EXERCISE REQUIREMENTS -
[a] List every year mentioned in the interview transcript about democracy in Washington, DC.
[b] According to the interview transcript about democracy in Washington, DC, to what location did the president dispatch the military during the 2020 protests?
[c] Continue the interview transcript about democracy in Washington, DC, beginning after its final sentence.

Uh and in a reaction against reconstruction after the Civil War, uh members of Congress lined up with elites in Washington DC said, you know, if we're going to have African-Americans and even working-class white people voting, we'd actually prefer to have no democracy at all in the nation's capital.
Uh and so they ended democracy in the nation's capital.
You couldn't vote for anything for a hundred years from 1874 roughly to to 1975.
The mayor, the current mayor and the city council are in obviously this very tight spot.
They don't want to irritate the president, but they also want to hold on to what little autonomy they do have.
How have they been responding to all of this?
Uh in a very measured manner, I think is the best way to put it.
Uh they've tried to stay quiet.
uh they've tried to find places where their concerns and those of the president match up uh and knowing that they have very little leverage in this situation uh they've just tried to make sure that the president is is not angered by the things that they do.
As a scholar of this city and the its odd relationship with the federal government, do you think that if the president did roll the National Guard into the city that the city how would how would that unfold?
How would the city react?
Well, we actually saw this with with the protests in 2020.
The president did dispatch the military uh down to Lafayette Square to deal with protesters.
Uh and and folks were quite angered by it.
DC residents are very sensitive to their democratic rights because they're already circumscribed.
I we have a local government, but we don't have voting representation in the House of Representatives or the Senate.

INFORMATION PROVIDED -
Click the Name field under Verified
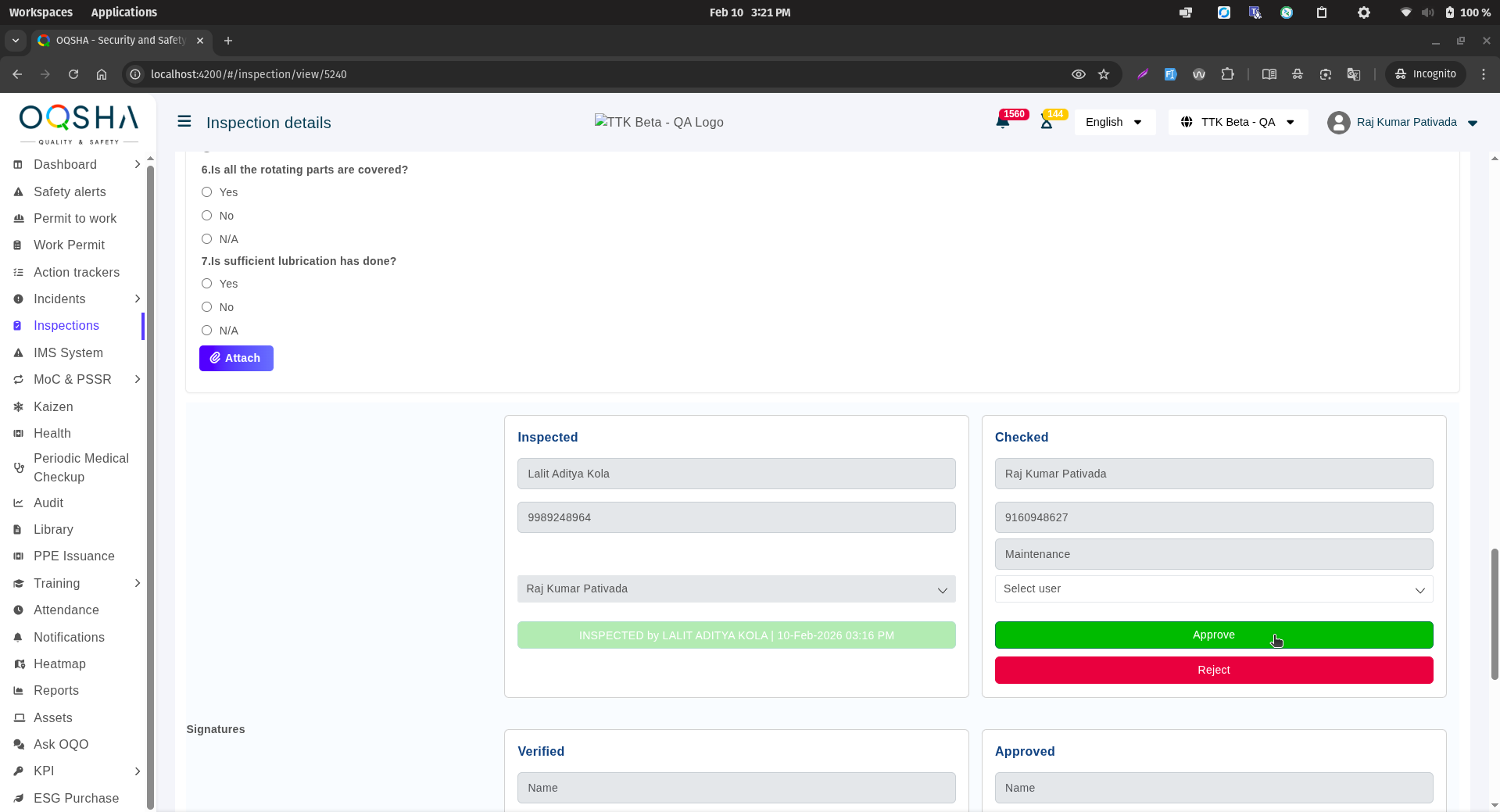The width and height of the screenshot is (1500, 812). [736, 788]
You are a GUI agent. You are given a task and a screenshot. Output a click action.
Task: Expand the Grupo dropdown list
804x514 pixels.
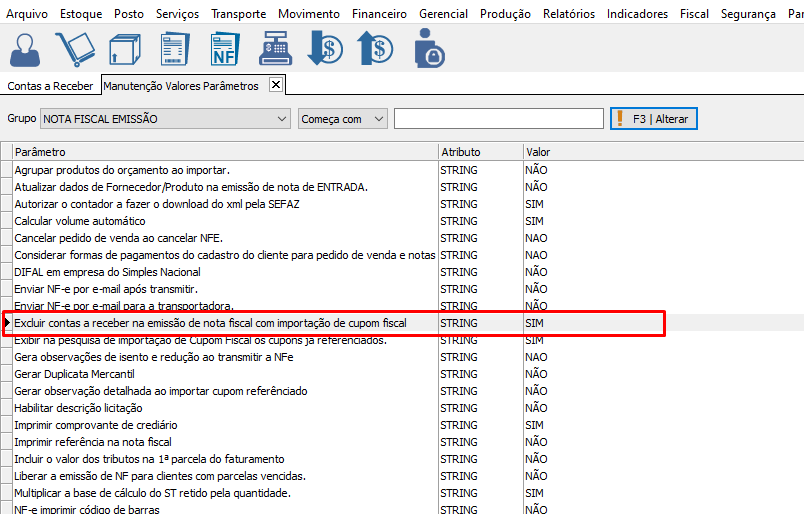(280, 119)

* * *

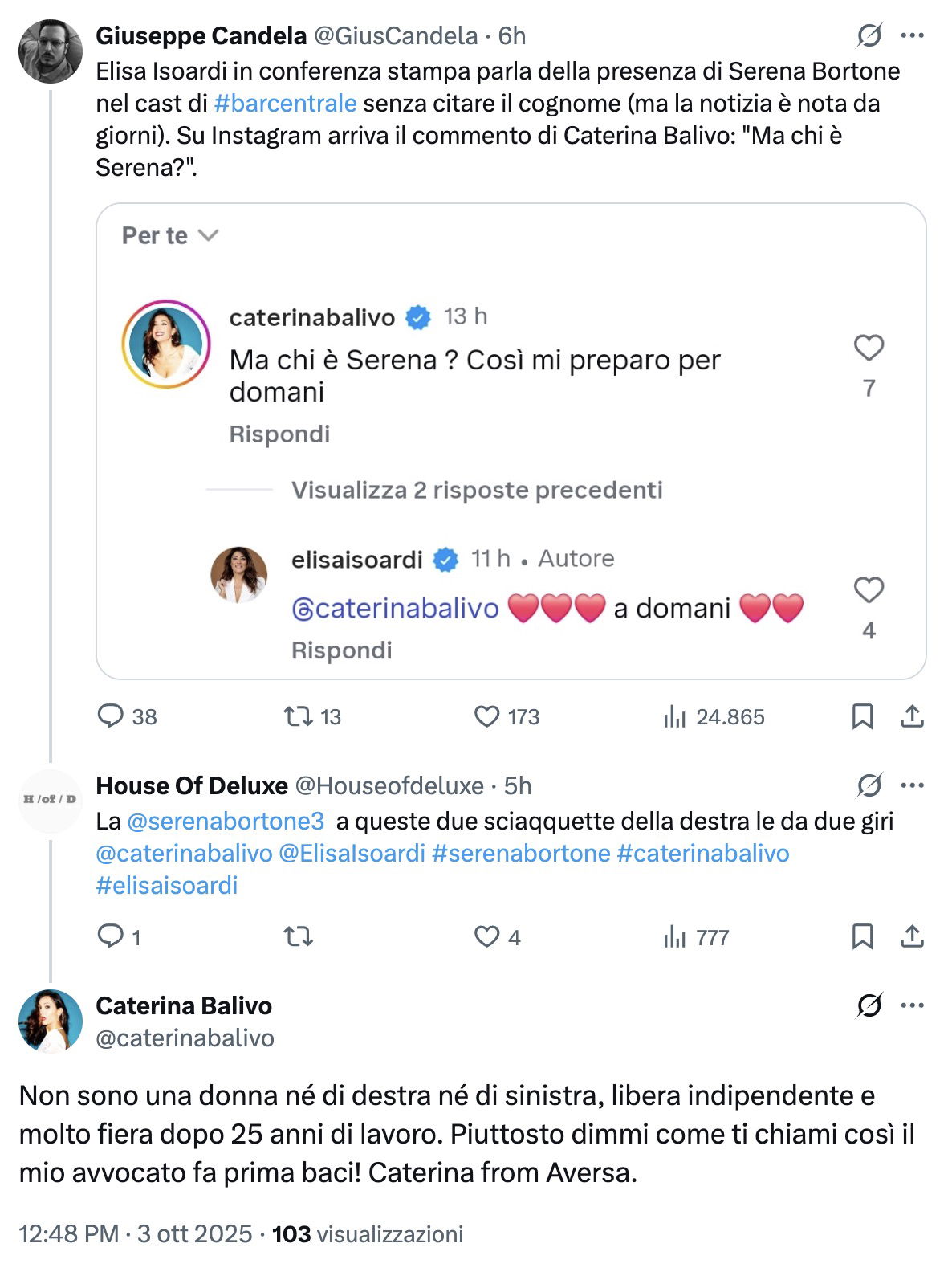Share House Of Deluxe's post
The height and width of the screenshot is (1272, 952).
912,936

ANSWERS TO THE TASKS -
[a] 1874, 1975, 2020

[b] Lafayette Square

[c]
uh and and we know that we're very we're very we're very keenly aware of that.
Uh so when you begin to erode the small amount of rights that DC residents do have, folks tend to to be very edgy about that and I think they would be again.
Derek Musgrove, University of Maryland, thank you so much for being here.
Thank you for having me.
In her new book, award-winning journalist and historian Aalia Bundles brings to life one of the most fascinating and misunderstood figures of the early 20th century.
Ailia Walker, daughter of Madame CJ Walker and aist to a beauty empire, was more than a glamorous socialite.
She was a cultural catalyst whose salons and suarees became the vibrant center of the Harlem Renaissance.
Drawing on meticulous research and rare family archives, Bundles, who was Madame Walker's great great granddaughter, offers a vivid portrait filled with music, arts, politics, and joy.
I spoke with her about the book Joy Goddess, Aalia Walker and the Harlem Renaissance.
Ailia Bundles, welcome to the NewsHour.
Delighted to be with you, Jeff.
It's great to have you here.
You have spent decades preserving the legacy of your great great grandmother, Madam CJ Walker.
You've written four books about her.
What made you shift your focus to her daughter, Aalia Walker?
You know, I really wanted to write about Ailia Walker first.
I wrote about her for a report in high school in 1970.
And she fascinated me because she knew about all of the Harlem Renaissance actors and writers who I loved learning about.
But Madam Walker's story really had to be told first.
And it strikes me there are scholars who have dismissed her as a socialite who played bridge who did little more than spend the money that her mother made.
What did you discover about her as you did the research?
Really she had been caricatured and what I discovered was a really charismatic woman.
One of the original influencers I think a social umprasario who walked into a room with all of her charisma and I think who had a gift for bringing people together.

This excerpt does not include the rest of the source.